On Thursday, 17th April, 1873, The Falkirk Herald published the following article, which was, in fact, reproduced from the London Daily News, that took readers on a heart-rending visit to one of the slum streets in the East End of London.
The article paid a visit to a house located in a St George’s-in-the-East, one of the most poverty-stricken districts in Victorian London, and it provided readers with a glimpse of the lives being led by the hard-working poor, for whom every day was a constant battle for survival.
They lived a hand-to-mouth, day-to-day, existence and just a small change fo circumstance – a day’s illness, or even a change in the laws governing or affecting their trades, for example – could send them spiralling deeper into poverty, at which point they would become dependent on charity, or, and very reluctantly in most cases, the local Workhouse.
The article read:-
LIFE IN THE SLUMS OF LONDON
“Here is a street in St George’s-in-the-East.
It contains about seventy, four-roomed houses, and the inhabitants average four to every room.
We enter one of the houses.

THE SLIPPER-MAKER
In the first room is slipper-maker. Her husband is dock labourer out of work. She makes the “uppers” of carpet slippers, sewing up the sides and binding the edges.
Her eldest girl helps her, and, between them, they make a dozen and half of these uppers a day by constant work.
The pay is 34d a dozen.
No wonder she is forced sometimes to take outdoor relief; and some help she gets from charity encourages rather than demoralises her.
THE POOR WIDOW
In another room is a poor widow with two children, a boy and girl – the boy eleven, the girl thirteen.
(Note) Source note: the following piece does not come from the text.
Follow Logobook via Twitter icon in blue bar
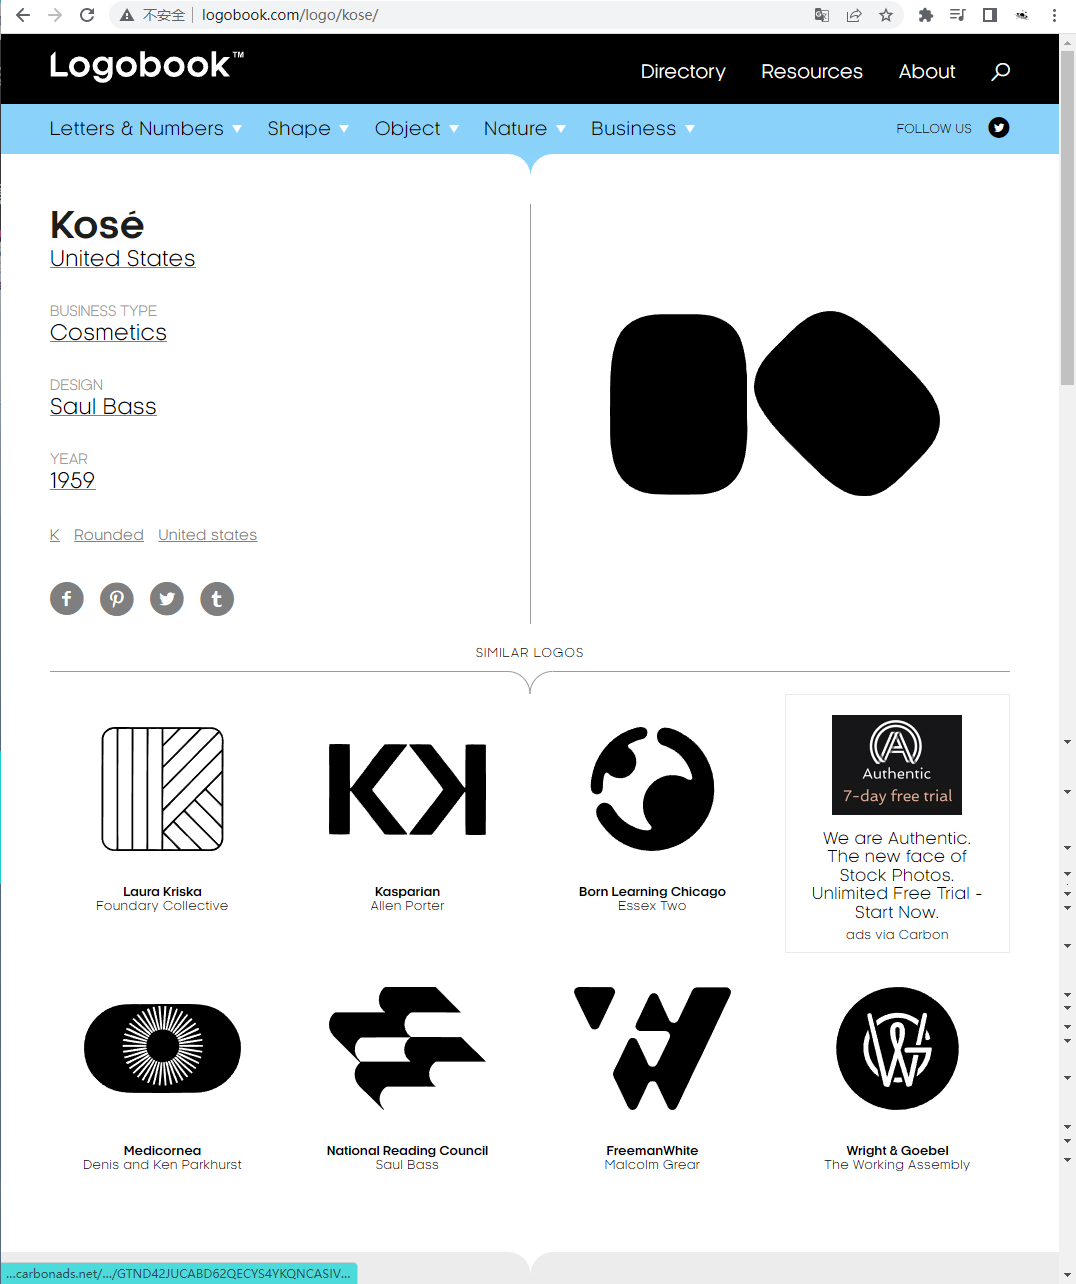Viewport: 1076px width, 1284px height. point(998,128)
They were employed by a lucifer-match factory, and earned between them from three shillings to three and sixpence week; the mother got occasional work in washing.
The boy has broken down, and is ill of fever, and a neighbour, a slipper-maker from the room above, has brought her work down that she may watch him while his mother is away.

THE WORKHOUSE
The boy had been ill some time, and the mother had refused to degrade herself by letting him go to the workhouse.
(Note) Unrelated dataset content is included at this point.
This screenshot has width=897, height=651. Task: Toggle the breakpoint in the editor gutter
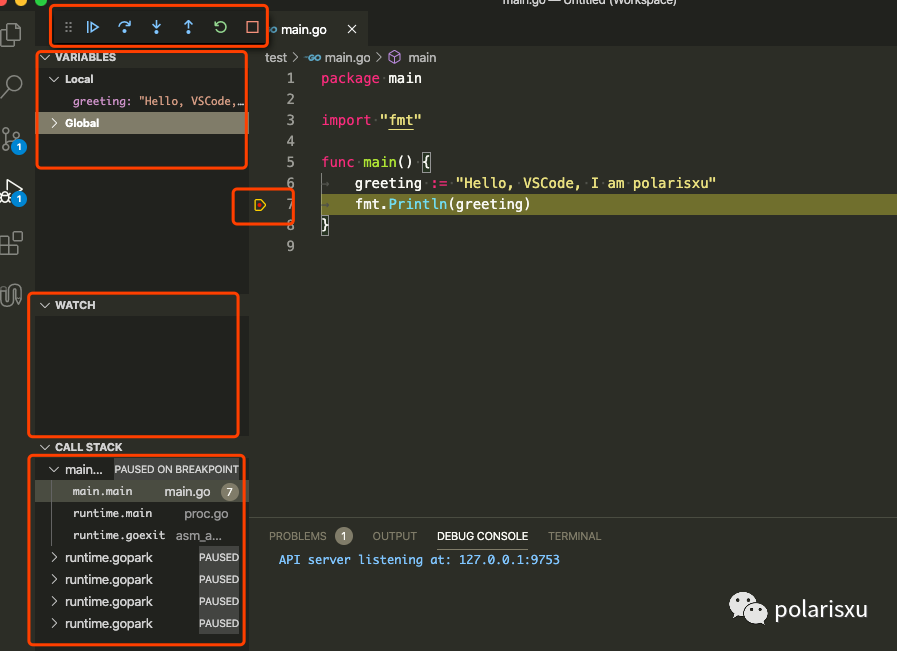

The neighbours had, however, persuaded her to let him go, but she had been unable to live without him, and, ill as he was, had fetched him back.
The present regulations about infectious diseases were not then in force.
THE SKEWER MAKER
In yet another room of the same house was an old woman, miserably dressed, half leaning against, half sitting on her squalid truckle bed.
A table and broken chair were all her furniture.
There were on the mantlepiece a jug, a cracked tumbler, a teapot, and a cup without a saucer, but there was no fire in the grate.
On a shelf close to the fireplace was a bit of bread, a little packet containing perhaps an ounce of tea, and a parcel which looked like a quarter of a pound of brown sugar.
On the table were two strong knives and a whetstone, with some pieces of wood, such as might be picked up a carpenter’s yard: the floor was covered with chips.
Her occupation was that of making wooden skewers for dogs’ and cats’ meat; she got eightpence a thousand for them, and found her own wood.
THE DOG TAX
The news was just out that the dog tax would be rigidly enforced, and thousands of dogs would be destroyed.
She had tried to extend her trade by making butchers’ skewers, but the gipsies threatened to undersell her, and she was in despair, and was just making up her mind that she must come to the workhouse at last.
ILL-PAID FEMALE LABOUR
This is all in one house; but a like tale might be told of every house in the street, and in many a street.
There are many forms of ill-paid female labour.
The drapers have lately begun to sell hooks and eyes by the ounce, but this small change has sent to the workhouse many women who got a scanty living by sewing them on the cards on which they used to be sold.
Hundreds of women are employed by the penny toy makers, and a wretched living they earn.
The women who stitch together the pieces of gingham or alpaca which make the covers of umbrellas get 10d a dozen covers.
Those who sift the contents of our dust-bins, to find the valuables and save all the cinders for the use of brick burners, get about 10d day on the average for their work.

THOUSANDS OF LABOURING POOR
These and a score of other occupations are the means of living to thousands labouring people, and it is to these people that outdoor relief is so needful; they are the people whose occasional applications swell the ranks of outdoor pauperism, and it is those to whom charity may be wisely administered.”